Google has announced the public beta launch of its Cloud Natural Language API, a new service that provides developers access to Google-powered sentiment analysis, entity recognition, and syntax analysis.
The new Cloud Natural Language API which would be joining Google’s other pre-trained machine-learning APIs like the Cloud Speech API, the Vision API, and the Translate API currently supports texts in English, Spanish and Japanese. Google notes that the idea here is to offer a service “that can meet the scale and performance needs of developers and enterprises in a broad range of industries.”
Google isn’t the first to offer an API for sentiment analysis and entity recognition. Thomson Reuters Open Calais has been offering support for entity recognition (that is, the ability to automatically identify and label the people, organizations, locations, and events mentioned in the text) for almost ten years now.

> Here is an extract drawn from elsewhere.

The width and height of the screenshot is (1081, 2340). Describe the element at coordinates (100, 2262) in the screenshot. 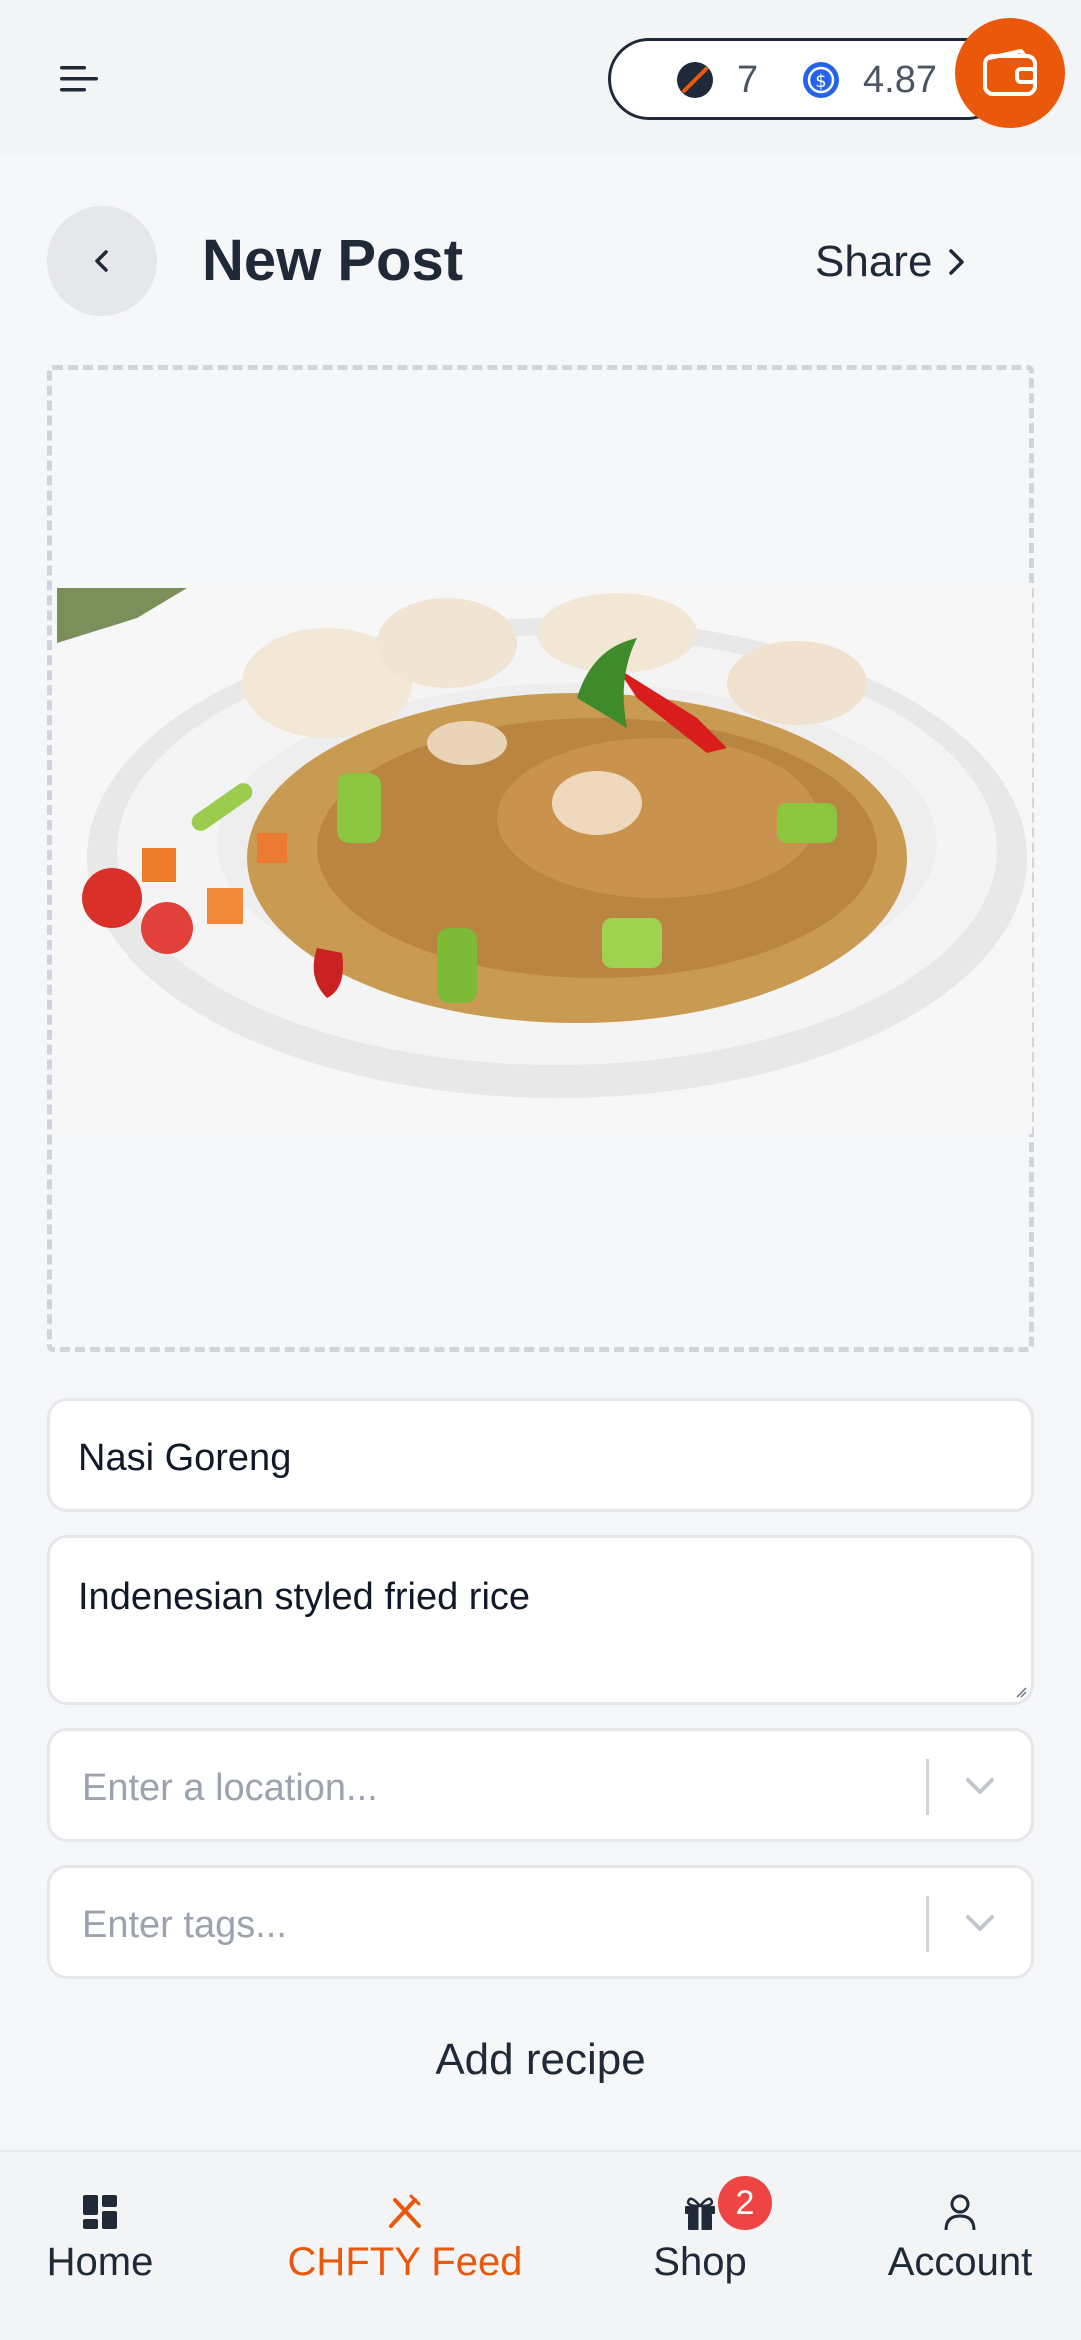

Syntax analysis APIs, however, aren’t as widely available yet and it would be interesting to see how developers will use them in their apps, but one can easily envision how this could be used to power chat bots, for example, and help them understand incoming requests.
There is a pricing chart available too.
Google has also launched a new Oregon region for its Google Cloud Platform cloud infrastructure which will be listed under the label us-west1 and will initially offer Google Compute Engine, Google Container Engine, and Google Cloud Storage services.